Task prompt:
Rewrite the stretch of entries from the line containing "Task: Click the top" through the line containing "click(1386, 42)", swapping "Gmail" for "Outlook" and leaving everything else unchanged.
· · · · ·
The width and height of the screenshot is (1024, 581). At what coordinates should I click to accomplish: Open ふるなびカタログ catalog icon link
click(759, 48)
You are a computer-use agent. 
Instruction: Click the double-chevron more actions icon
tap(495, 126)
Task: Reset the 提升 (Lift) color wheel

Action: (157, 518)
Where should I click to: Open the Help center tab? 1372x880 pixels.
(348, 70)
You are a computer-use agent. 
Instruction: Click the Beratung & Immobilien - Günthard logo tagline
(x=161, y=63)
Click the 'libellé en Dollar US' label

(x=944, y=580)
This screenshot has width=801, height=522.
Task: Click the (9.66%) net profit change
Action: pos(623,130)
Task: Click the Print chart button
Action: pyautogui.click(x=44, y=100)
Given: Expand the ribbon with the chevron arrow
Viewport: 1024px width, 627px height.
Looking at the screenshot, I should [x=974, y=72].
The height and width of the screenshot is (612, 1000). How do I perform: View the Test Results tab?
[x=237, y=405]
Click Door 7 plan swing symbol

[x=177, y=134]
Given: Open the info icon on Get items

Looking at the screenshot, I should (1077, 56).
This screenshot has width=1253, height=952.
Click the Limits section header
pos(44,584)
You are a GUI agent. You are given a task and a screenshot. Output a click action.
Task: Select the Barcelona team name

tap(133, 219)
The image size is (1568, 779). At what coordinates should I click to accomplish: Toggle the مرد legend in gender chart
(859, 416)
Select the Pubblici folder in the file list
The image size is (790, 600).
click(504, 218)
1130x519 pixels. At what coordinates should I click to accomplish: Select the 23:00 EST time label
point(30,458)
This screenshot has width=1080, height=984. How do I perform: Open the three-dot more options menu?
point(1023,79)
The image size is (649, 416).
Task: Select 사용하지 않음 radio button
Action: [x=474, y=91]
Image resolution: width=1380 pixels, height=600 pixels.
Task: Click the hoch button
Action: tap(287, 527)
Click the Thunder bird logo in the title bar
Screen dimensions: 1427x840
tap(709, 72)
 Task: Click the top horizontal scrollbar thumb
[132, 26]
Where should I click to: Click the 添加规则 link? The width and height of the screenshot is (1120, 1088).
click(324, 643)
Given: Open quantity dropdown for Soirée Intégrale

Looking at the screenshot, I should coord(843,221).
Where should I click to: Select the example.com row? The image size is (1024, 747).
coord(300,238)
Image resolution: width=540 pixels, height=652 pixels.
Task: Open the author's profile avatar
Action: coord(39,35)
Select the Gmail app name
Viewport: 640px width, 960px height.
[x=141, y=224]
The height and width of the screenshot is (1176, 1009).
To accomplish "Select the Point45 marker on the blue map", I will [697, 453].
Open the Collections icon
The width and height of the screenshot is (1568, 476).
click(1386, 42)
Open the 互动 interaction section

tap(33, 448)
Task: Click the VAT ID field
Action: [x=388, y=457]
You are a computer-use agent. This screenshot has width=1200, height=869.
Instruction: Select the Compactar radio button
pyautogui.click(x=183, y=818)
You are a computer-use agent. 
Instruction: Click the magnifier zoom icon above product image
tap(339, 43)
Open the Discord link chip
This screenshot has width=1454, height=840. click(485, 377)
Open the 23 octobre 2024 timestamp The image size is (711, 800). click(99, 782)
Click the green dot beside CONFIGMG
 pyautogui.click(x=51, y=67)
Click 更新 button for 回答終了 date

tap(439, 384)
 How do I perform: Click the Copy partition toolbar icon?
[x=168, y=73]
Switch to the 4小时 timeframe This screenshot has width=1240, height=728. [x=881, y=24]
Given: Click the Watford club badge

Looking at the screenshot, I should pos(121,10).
· · · · ·
Response to this exercise:
 Task: Click the top horizontal scrollbar thumb
[132, 26]
Where should I click to: Click the 添加规则 link? The width and height of the screenshot is (1120, 1088).
click(324, 643)
Given: Open quantity dropdown for Soirée Intégrale

Looking at the screenshot, I should coord(843,221).
Where should I click to: Select the example.com row? The image size is (1024, 747).
coord(300,238)
Image resolution: width=540 pixels, height=652 pixels.
Task: Open the author's profile avatar
Action: coord(39,35)
Select the Outlook app name
Viewport: 640px width, 960px height.
[x=141, y=224]
The height and width of the screenshot is (1176, 1009).
To accomplish "Select the Point45 marker on the blue map", I will [697, 453].
Open the Collections icon
The width and height of the screenshot is (1568, 476).
click(1386, 42)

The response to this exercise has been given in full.